* [DATA FOR REVIEW]:
━━━━━━━━
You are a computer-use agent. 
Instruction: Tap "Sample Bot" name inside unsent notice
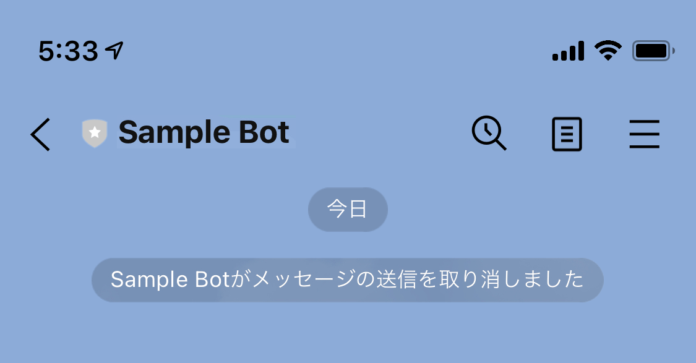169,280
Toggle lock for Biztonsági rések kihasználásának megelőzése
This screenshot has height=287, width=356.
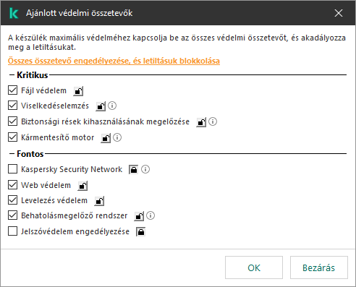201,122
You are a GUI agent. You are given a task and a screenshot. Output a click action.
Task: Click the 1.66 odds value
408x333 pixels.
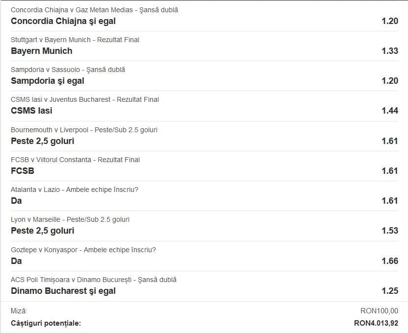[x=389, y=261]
━━━━━━━━
* [INSTRUCTIONS FOR THE TASK]: When a line in the listing includes the word "agent", report that line in full.

* [ANSWER SPACE]:
You are a computer-use agent. 
You are a GUI agent. You are given a task and a screenshot. Output a click action.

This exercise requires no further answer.